Pharmaceuticals


This meeting covered:
  • different areas of pharmaceuticals
  • education path for pharmaceuticals
  • what some companies work on


It also emphasized the importance of being flexible and being driven in order to find the right career for you.

Speaker's Background

  • PhD is in biochemistry: very applicable in anything in the biological sciences area
  • Worked for Amgen for about 10 years (Seattle, Colorado)
  • Worked for a couple of small companies
  • His dad had a PhD in organic chemistry and was a teacher at a college
  • He would look at his dad's scientific journals (ex: CDM news)
  • it gave him interest in terms of what science can do
  • His excitement grew as he realized that he had abilities in the sciences.
  • Concordia University: undergrad, Scripps Research Institute in San Diego: graduate, Washington University in St. Louis: PhD

Figure out where your passion is and where your skills lie, and find something that marries those two 

sample things around your passions/interests/skills

Bachelor's at Concordia University (Montreal) 

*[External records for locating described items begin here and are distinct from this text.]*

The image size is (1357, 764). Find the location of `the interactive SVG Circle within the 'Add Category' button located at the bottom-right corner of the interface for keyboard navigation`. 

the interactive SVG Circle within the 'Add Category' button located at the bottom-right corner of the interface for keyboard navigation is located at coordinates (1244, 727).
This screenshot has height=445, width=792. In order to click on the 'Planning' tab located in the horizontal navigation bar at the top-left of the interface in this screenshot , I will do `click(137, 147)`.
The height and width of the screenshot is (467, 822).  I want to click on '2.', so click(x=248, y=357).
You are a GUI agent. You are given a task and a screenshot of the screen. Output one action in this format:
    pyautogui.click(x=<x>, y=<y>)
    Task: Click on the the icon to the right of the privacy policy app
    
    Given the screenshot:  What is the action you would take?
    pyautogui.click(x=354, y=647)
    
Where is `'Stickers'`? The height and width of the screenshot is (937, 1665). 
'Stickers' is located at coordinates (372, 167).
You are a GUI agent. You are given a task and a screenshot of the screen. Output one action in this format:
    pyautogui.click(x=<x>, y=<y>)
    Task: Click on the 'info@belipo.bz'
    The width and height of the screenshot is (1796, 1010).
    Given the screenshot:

  • Did not go to a well-known university because Concordia had two programs he was interested
  • 3rd tier school
  • 1st program: Co-op (work study), alternating between working and studying each semester
  • Four month delay on graduation, but acceleration in experience
  • 2nd program: science college, like a multi-disciplinary science minor
  • More lab experience (8 total)
  • Organic chemistry, chemical synthesis, kinetic chemical kinetics, molecular biology
  • Small class size: teachers are more focused on teaching than research because they are not given large grants for research (compared to top tier schools)
  • Trade-off: bigger schools give you name recognition and strong networks

Graduate School

  • All of his undergraduate experience gave him tremendous benefit when applying to graduate school
  • Very focused in his applications
  • Interviewing with professors: had many examples of overcoming failures even though his resume looked very successful
  • Those failures build character and demonstrate your ability to push through
  • Professors knew he was capable of doing what he wanted to do

One error in graduate school: he did not contact a professor he was really interested in the day before the interview

  • Professor was on a different campus and didn't interview students unless contacted in advance
  • Dr. Hambly attended another college he was intrigued by for two years before switching to the college with the professor above
  • Flew to meet the professor before transferring
  • Within 10 seconds, Dr. Hambly knew he wanted to switch
  • The college made a special exception for his transfer because they recognized him

This error cost a year of education

Getting a PhD?

  • Before: "You can do anything with PhDs"
  • Now: "You might go anywhere, you might do anything"
  • You don't know what jobs are going to be available, or where those jobs are gonna be
  • Ex: Biomedical scientists concentrated in Boston and San Francisco
  • If you're interested in biomedical sciences, you will probably go to one of those two places

Flexibility

  • We find cultural efficiencies by congregating
  • Ex: small tech companies start in Silicon Valley where all the money, employees are, and other successful companies are
  • When you go into a career, you have to put your personal desires to the side to focus on what the business goals are
  • People coming out of academia are used to having a project that is their focus/passion
  • they switch to a company sometimes to continue that type of a project
  • However, in a company, you have to be flexible

Change is a reality

  • If you want to stay in one location, you need to be more flexible

Working at Amgen

  • Hired for Job A, but asked to do Job B (both within his capabilities)
  • Job B was a great fit for him
  • He is entrepreneurial/innovative, and Amgen allowed that
  • Asked to fulfill a leadership position in formulation
  • Applied a principle to his job and helped to improve it
  • This gave him experience in the business side of drug (biotherapeutics), but he wanted to learn more about the how to bring drugs forward to patients
  • So, he proactively drove his career into a different direction and moved (Seattle to Colorado)
  • Changed from early stage organization to late stage organization (where they brought the drugs to the patient, as opposed to very early clinical trials)
  • Put into a new type of medicine, using a virus to treat cancer
  • Spent three years in that program learning about this unique biology
  • His earlier experience in different fields prepared and enabled him to shift and move into all these different parts of his career
  • That breadth gave him the ability to transition in his career

Working at Smaller Drug Company

  • Dealt with cell biology
  • Applied everything that he learned at Amgen (bringing drugs to patients) to develop the Karthi drugs
  • They take blood from a cancer patient who is within weeks of death in the lab, change the genetics of the cell so that it can "see" the cancer
  • Saves 75% of people who would be dead in weeks.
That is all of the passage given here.